* MATERIAL PROVIDED
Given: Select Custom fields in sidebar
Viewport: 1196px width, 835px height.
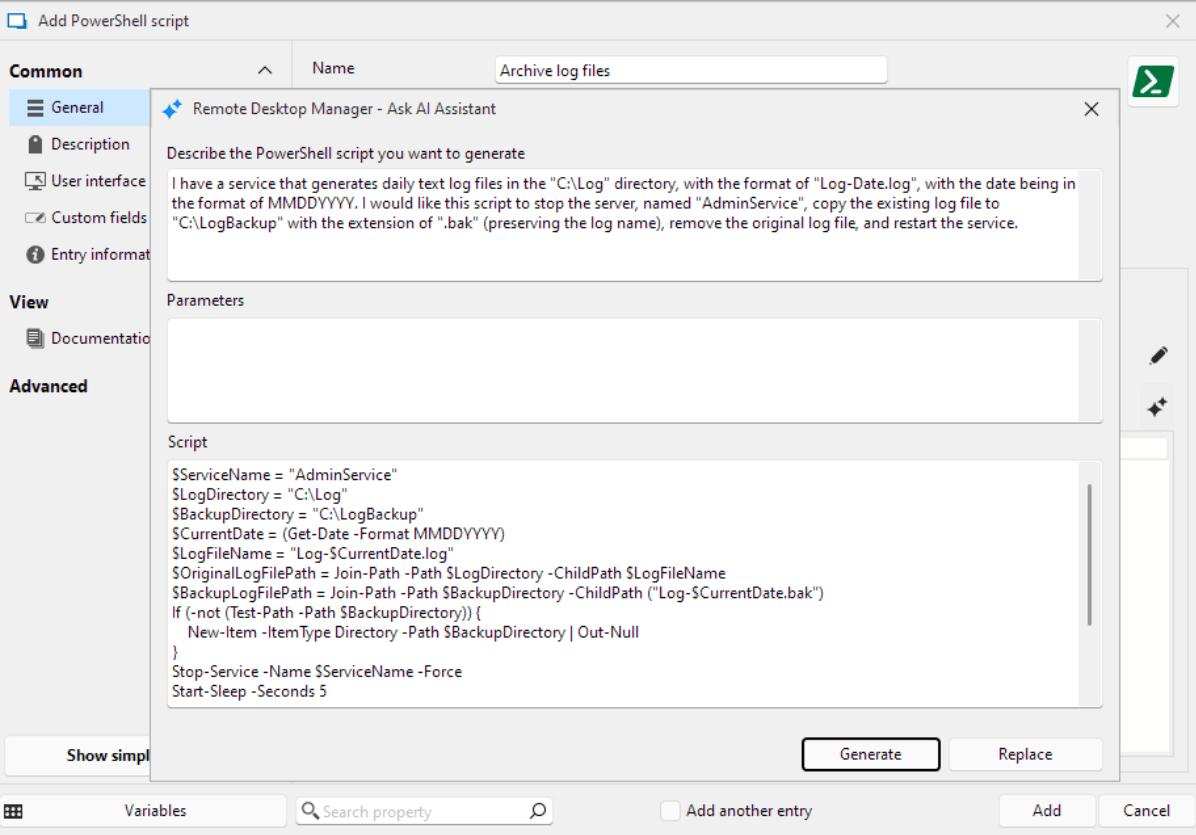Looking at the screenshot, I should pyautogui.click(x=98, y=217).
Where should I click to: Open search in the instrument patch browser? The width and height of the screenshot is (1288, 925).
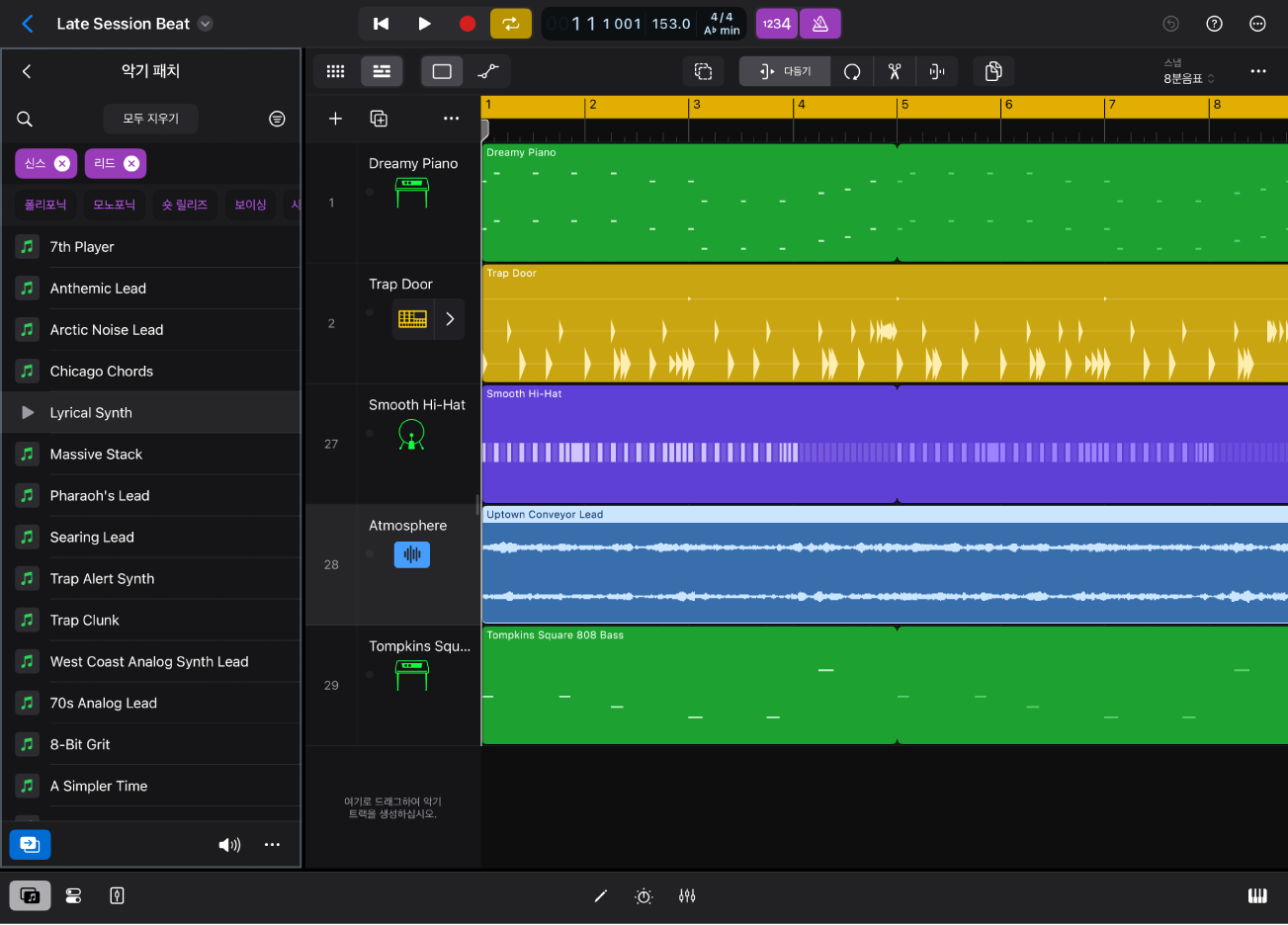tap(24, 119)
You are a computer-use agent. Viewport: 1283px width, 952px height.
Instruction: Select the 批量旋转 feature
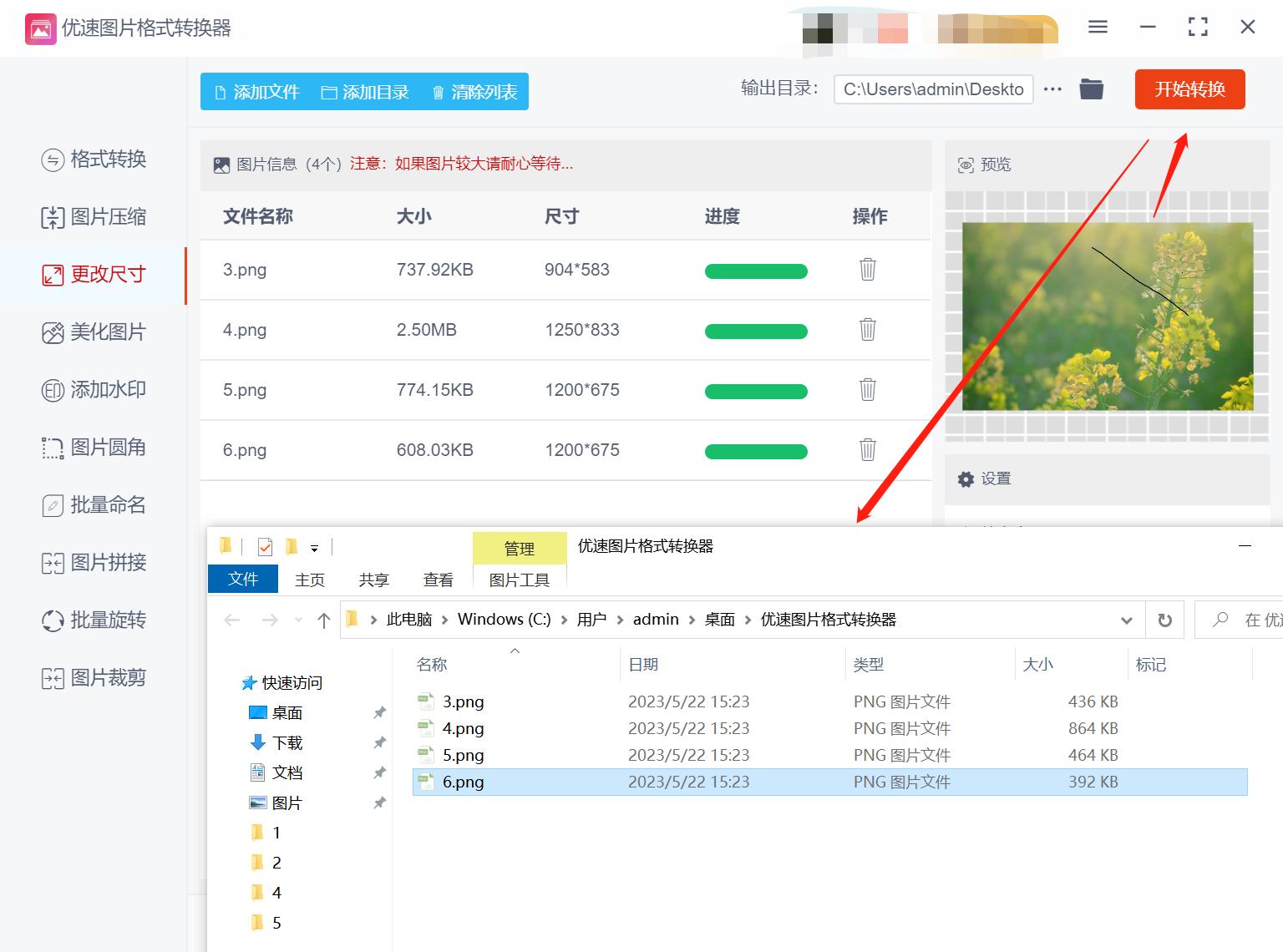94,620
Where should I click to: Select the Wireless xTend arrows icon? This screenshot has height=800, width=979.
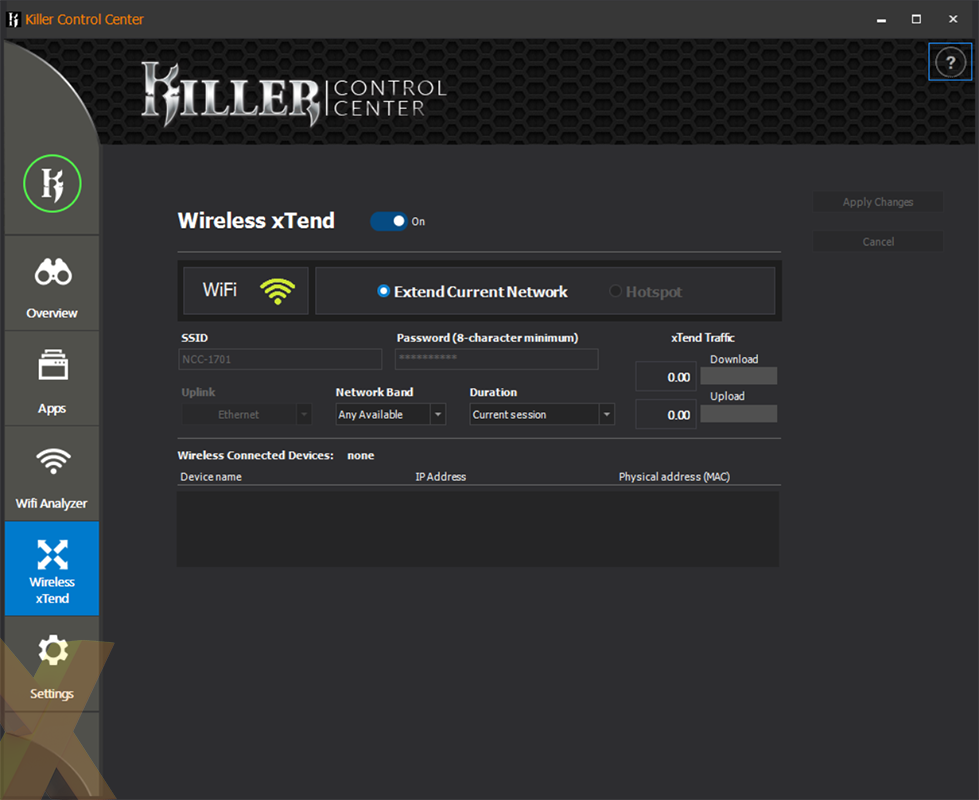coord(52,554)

* WHAT YOU WILL DO
Copy the entries verbatim, starting at the line that contains "Where should I click to: Select" and continuing through the end of the entries. Leave the pictures out.

* EXERCISE ANSWER
Where should I click to: Select the Wireless xTend arrows icon? This screenshot has height=800, width=979.
coord(52,554)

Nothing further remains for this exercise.